[Records for locating text and elements]
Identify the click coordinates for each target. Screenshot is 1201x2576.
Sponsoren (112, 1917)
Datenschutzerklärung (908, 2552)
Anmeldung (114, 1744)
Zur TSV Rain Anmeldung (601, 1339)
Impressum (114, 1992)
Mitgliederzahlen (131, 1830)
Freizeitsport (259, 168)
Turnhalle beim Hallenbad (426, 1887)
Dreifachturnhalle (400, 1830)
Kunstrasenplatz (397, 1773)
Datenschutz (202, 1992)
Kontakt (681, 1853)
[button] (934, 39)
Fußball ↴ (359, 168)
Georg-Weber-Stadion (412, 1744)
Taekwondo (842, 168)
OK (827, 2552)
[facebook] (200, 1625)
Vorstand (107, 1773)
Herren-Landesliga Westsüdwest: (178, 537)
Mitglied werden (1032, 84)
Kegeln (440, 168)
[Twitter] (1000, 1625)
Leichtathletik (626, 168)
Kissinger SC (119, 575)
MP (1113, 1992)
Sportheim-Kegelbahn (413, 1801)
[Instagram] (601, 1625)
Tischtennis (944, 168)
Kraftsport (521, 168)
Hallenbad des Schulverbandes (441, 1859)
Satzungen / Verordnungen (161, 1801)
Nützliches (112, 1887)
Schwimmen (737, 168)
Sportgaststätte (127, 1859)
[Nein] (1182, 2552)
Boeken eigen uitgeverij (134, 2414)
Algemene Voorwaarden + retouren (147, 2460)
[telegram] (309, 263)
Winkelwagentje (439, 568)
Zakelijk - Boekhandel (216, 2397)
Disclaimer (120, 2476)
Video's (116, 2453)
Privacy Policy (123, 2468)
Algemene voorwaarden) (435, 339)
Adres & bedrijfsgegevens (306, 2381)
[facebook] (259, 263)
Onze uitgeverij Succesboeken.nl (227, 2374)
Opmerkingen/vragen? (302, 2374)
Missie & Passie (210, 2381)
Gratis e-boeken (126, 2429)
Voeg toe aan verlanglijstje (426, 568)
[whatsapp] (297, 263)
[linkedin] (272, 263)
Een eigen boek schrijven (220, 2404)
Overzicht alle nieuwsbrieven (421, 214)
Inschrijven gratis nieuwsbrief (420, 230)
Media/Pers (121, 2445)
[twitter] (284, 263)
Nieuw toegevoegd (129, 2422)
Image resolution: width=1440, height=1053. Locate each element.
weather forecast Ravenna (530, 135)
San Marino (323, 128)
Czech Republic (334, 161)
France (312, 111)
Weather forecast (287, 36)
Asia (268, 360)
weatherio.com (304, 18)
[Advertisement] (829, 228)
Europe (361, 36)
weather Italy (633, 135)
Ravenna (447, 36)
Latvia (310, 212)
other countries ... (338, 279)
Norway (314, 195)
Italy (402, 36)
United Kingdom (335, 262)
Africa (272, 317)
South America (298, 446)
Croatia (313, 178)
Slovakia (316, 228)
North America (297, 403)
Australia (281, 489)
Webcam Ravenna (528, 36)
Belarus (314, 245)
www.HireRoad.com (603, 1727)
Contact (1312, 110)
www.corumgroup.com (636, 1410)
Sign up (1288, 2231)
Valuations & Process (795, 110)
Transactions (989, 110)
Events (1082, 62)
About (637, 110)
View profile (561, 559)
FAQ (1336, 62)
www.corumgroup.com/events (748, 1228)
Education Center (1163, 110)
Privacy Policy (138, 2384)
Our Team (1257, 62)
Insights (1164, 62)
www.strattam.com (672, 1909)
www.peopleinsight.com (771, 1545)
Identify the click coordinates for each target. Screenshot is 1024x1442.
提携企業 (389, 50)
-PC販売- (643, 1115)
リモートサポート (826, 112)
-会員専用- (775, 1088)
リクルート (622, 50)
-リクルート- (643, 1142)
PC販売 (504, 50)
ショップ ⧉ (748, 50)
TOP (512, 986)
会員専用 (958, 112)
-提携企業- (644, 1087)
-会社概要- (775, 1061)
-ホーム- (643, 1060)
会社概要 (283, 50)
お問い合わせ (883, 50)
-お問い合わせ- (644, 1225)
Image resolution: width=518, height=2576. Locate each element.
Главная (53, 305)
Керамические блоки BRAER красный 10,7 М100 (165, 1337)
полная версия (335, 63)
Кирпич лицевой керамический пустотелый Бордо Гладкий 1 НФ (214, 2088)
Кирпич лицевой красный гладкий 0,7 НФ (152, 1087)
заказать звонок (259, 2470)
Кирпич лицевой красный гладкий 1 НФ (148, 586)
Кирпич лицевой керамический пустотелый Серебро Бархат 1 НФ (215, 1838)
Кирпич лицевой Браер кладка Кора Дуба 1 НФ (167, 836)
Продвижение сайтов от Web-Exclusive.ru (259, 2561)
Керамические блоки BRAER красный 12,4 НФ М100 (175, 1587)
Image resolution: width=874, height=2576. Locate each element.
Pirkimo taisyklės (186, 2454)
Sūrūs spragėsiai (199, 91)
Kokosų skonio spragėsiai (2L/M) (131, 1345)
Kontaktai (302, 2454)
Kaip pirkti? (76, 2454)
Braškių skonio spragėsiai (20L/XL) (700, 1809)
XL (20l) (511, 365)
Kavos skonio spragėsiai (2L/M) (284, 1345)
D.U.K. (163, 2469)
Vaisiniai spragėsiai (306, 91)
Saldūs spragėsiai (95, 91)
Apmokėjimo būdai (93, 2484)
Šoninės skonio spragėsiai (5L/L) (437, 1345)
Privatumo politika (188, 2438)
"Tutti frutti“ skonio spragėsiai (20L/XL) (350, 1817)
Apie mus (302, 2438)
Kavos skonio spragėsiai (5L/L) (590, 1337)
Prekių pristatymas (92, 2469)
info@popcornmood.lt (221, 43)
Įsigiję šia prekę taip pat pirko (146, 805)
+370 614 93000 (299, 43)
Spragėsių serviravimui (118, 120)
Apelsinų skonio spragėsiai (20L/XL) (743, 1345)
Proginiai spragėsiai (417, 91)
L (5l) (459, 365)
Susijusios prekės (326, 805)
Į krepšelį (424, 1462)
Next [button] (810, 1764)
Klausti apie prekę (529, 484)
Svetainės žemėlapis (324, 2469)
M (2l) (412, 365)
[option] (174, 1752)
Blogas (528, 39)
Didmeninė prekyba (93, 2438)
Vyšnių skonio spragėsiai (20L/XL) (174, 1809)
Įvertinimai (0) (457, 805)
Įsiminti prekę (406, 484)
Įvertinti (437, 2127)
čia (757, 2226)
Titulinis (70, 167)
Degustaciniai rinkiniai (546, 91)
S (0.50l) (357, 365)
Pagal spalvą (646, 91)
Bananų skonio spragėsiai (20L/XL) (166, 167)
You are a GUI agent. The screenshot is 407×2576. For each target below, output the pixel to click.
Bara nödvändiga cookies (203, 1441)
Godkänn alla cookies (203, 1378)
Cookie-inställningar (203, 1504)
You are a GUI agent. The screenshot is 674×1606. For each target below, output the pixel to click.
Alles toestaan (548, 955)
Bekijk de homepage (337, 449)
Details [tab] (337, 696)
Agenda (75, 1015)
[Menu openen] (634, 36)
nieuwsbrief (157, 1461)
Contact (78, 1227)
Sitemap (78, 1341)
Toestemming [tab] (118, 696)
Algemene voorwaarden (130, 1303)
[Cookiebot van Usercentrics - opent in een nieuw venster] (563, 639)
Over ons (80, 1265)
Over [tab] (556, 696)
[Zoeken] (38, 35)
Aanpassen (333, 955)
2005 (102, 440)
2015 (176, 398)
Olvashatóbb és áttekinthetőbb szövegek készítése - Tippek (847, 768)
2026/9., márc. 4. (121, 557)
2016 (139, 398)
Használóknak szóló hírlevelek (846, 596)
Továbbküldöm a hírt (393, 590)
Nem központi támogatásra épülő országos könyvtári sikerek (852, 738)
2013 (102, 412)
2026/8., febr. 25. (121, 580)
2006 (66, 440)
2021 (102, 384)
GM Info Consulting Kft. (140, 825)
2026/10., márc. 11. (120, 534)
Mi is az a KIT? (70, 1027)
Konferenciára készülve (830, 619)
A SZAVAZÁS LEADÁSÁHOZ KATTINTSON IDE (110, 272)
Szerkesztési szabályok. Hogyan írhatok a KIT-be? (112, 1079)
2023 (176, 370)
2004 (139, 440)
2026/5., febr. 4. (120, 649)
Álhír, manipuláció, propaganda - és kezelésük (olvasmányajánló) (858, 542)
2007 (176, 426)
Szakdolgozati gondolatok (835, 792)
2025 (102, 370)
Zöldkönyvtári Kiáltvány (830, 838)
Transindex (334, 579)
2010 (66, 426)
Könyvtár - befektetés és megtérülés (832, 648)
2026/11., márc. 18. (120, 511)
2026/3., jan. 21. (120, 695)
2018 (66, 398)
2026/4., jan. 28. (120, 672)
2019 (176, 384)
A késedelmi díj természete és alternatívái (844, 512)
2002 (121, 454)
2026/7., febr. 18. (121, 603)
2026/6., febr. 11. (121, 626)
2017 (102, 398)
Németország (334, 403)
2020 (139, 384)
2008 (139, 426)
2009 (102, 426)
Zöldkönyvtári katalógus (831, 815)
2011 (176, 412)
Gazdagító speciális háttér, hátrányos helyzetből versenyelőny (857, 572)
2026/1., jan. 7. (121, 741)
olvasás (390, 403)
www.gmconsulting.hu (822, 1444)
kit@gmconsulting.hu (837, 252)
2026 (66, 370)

WRITTEN PROBLEM: Rescale the records starting at the line that contains "Kavos skonio spragėsiai (5L/L) (590, 1337)" and ending at the line that contains "Į krepšelį (424, 1462)". Repeat each of these lines in full, text included, but multiply every coordinate by 1.45 and round it to a whole number, with halves rounded up.

RESPONSE:
Kavos skonio spragėsiai (5L/L) (856, 1939)
Prekių pristatymas (133, 3580)
info@popcornmood.lt (320, 62)
Įsigiję šia prekę taip pat pirko (212, 1167)
+370 614 93000 (434, 62)
Spragėsių serviravimui (171, 174)
Apelsinų skonio spragėsiai (20L/XL) (1077, 1950)
Proginiai spragėsiai (605, 132)
L (5l) (666, 529)
Susijusios prekės (473, 1167)
Į krepšelį (615, 2120)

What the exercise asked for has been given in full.